With all due credit to Rep. Ed Clere and the lobbying effort put forth by the Brewers of Indiana Guild, there'll be a common-sense change to the law requiring Indiana brewery taprooms to furnish food -- those dreaded frozen weenie sandwiches. It takes effect on July 1.

Here is the exact wording.

HOUSE ENROLLED ACT No. 1311

AN ACT to amend the Indiana Code concerning alcohol and tobacco.

Be it enacted by the General Assembly of the State of Indiana:

SECTION 1. IC 7.1-3-2-7, AS AMENDED BY SEA 297-2015, SECTION 2, IS AMENDED TO READ AS FOLLOWS [EFFECTIVE JULY 1, 2015]: Sec. 7. The holder of a brewer's permit or an out-of-state brewer holding either a primary source of supply permit or an out-of-state brewer's permit may do the following …

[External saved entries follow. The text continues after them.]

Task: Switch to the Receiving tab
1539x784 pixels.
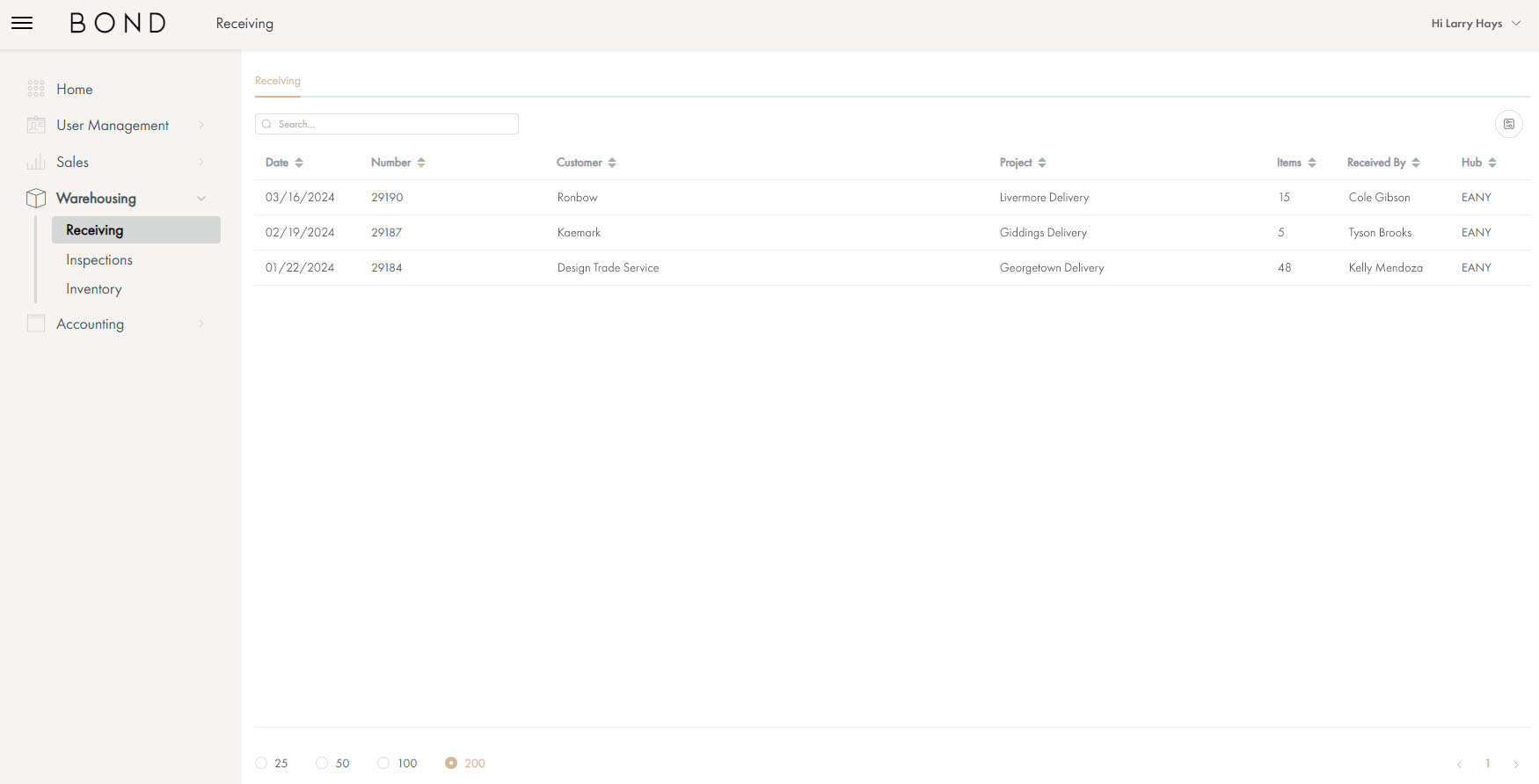Action: tap(278, 81)
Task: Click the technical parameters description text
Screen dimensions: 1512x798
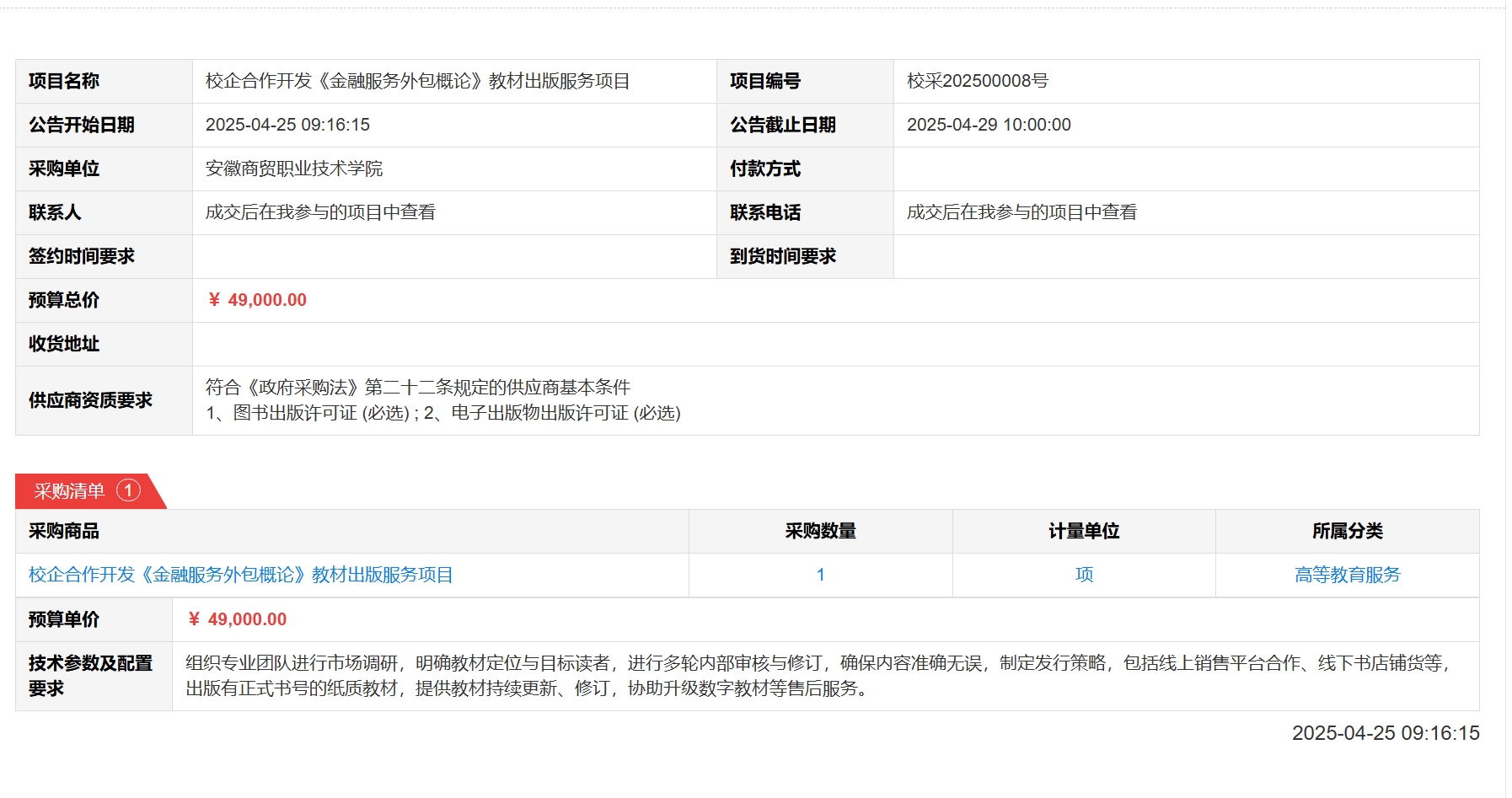Action: pyautogui.click(x=818, y=676)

… (5)(G) Sell the brewery's beer by the glass for consumption on the premises. Brewers permitted to sell beer by the glass under this clause must furnish the minimum food requirements prescribed by the commission. make food available for consumption on the premises. A brewer may comply with the requirements of this clause by doing any of the following:

(i) Allowing a vehicle of transportation that is a food establishment (as defined in IC 16-18-2-137) to serve food near the brewer's licensed premises.

(ii) Placing menus in the brewer's premises of restaurants that will deliver food to the brewery.

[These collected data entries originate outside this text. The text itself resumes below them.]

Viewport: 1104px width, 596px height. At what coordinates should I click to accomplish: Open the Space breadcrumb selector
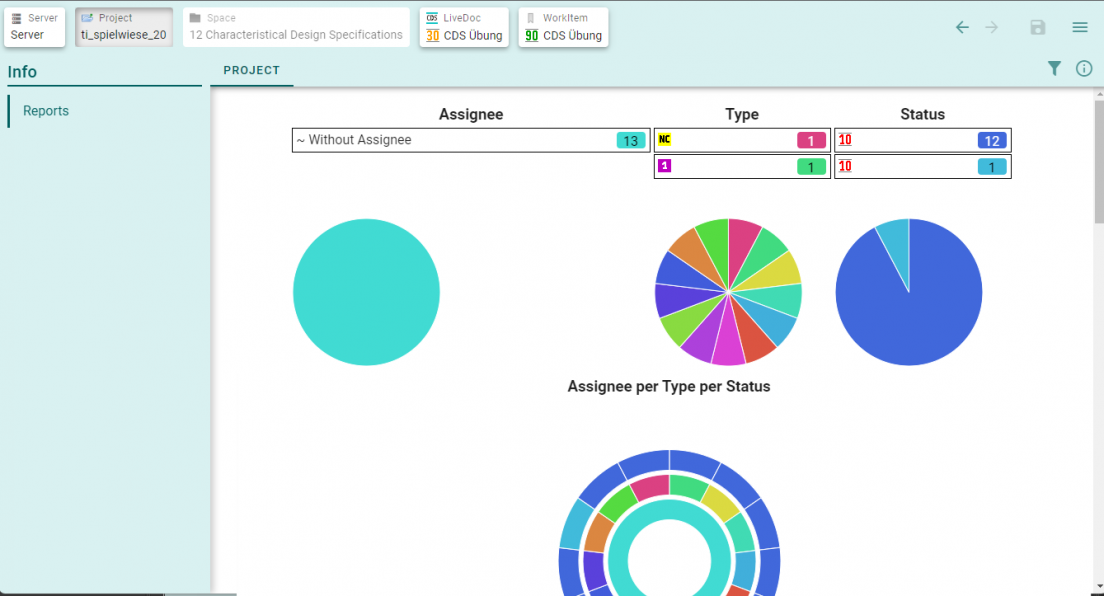tap(296, 27)
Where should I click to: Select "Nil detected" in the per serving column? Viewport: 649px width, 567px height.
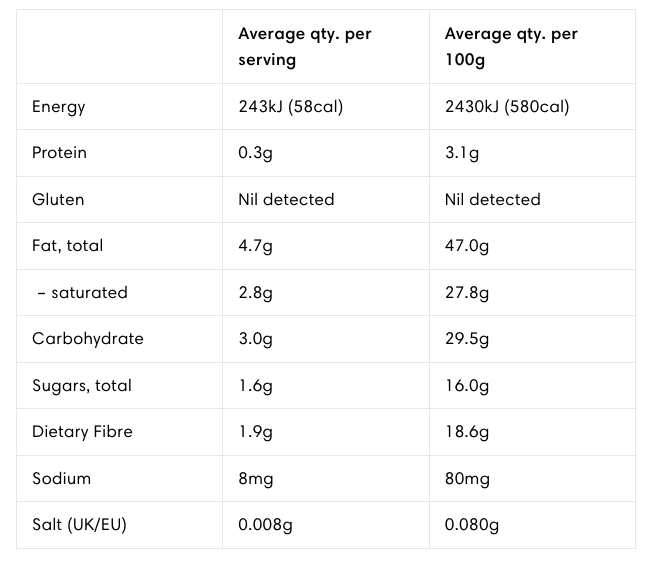point(286,199)

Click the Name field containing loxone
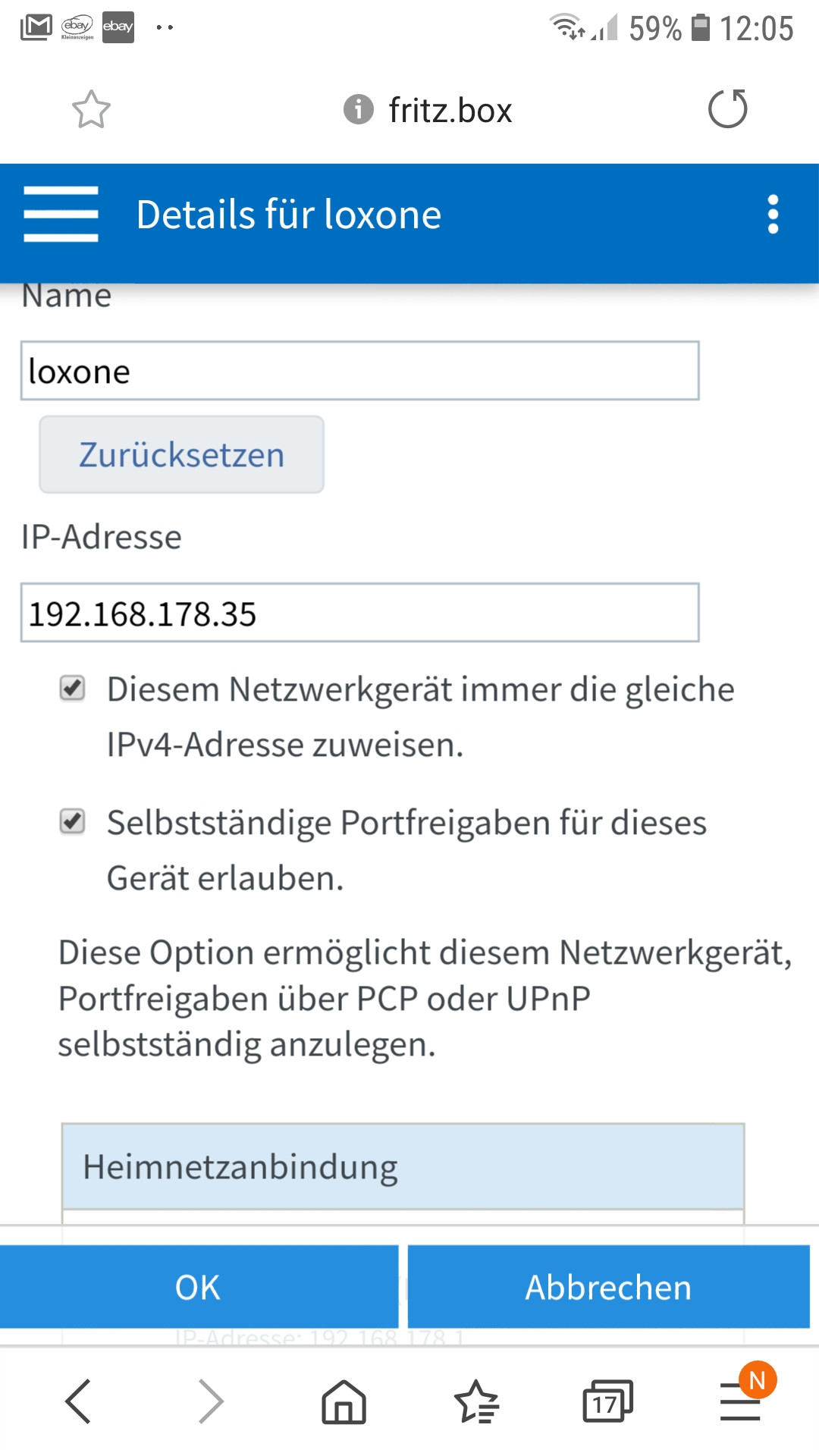point(359,371)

(iii) Providing food prepared at the brewery.

Food trucks and delivery menus. That's fair, isn't it? Now that Earth Friends Cafe is housed at Bank Street Brewhouse, the point is moot for NABC -- but I didn't urge a solution for us alone. It's about the collective.

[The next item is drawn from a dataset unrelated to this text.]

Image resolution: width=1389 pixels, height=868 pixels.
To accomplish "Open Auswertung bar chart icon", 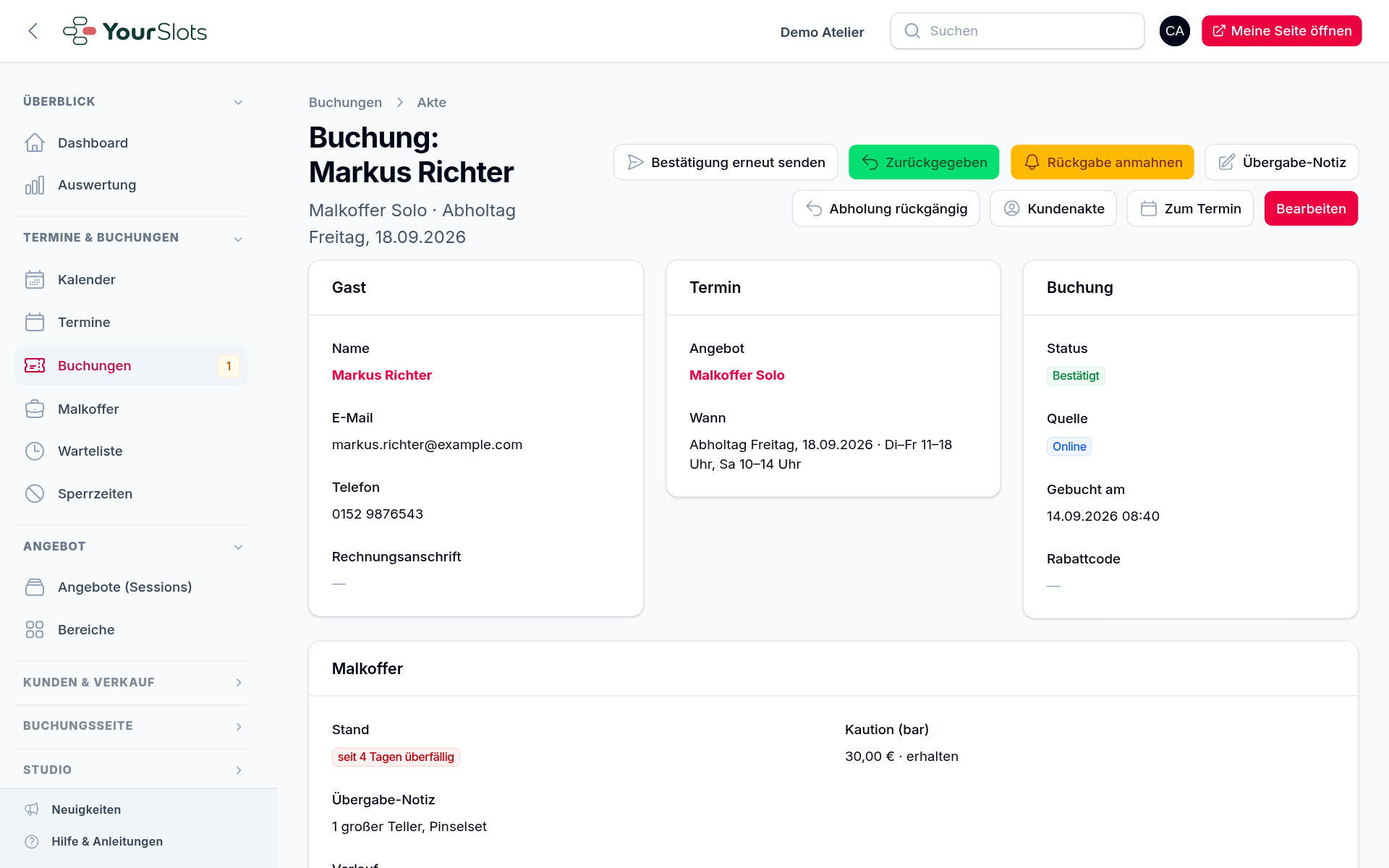I will pos(35,185).
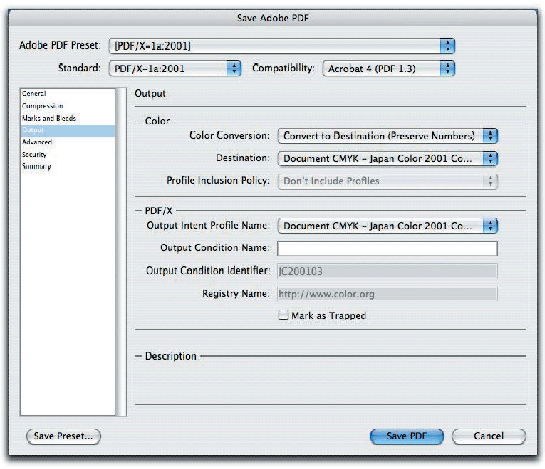Click the Save Preset button
Viewport: 545px width, 469px height.
point(63,436)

Also, there always was a fundamental difference between these two issues.

Ironically, the food requirement is about the Alcohol and Tobacco Commission, an Indiana brewer's central governing authority. I respect the ATC and its role, and have tried to organize my professional life accordingly.

Meanwhile, the health department's insolent insistence that it could conjure administratively what couldn't be found in statute was something that needed to be fought hard, and was.

The health department wants beer to be under its domain as food?

Then change the law, but don't wave the magic revenue enhancement wand and expect me to buy it.

Tiring fighting these battles ... but necessary.

Friday, January 02, 2015

Indiana does Platonic Sandwich Dialogues: Is a hot dog a sandwich? Is pizza? Are tacos?


Last year in June, six weeks after Bank Street Brewhouse's kitchen was shuttered, we received a citation from the Indiana Alcohol & Tobacco Commission (ATC) for not meeting the minimum food requirement as defined by 905 IAC 1-20-1. Actually, the food was there, in the freezer, but our employee at the time screwed up, and boom: The bottom line got $250 lighter.

This was particularly annoying for two reasons.

First, from the moment the kitchen change at BSB was announced, I was well aware of the food requirement. The law is 13 years older than me, and this isn't my first rodeo. Second, I'd spoken with the ATC about it to be sure we had the necessary materials to comply with the rule: Frozen weenies, buns, cans of soup, instant coffee, powdered milk and soft drinks enough to serve 25 persons.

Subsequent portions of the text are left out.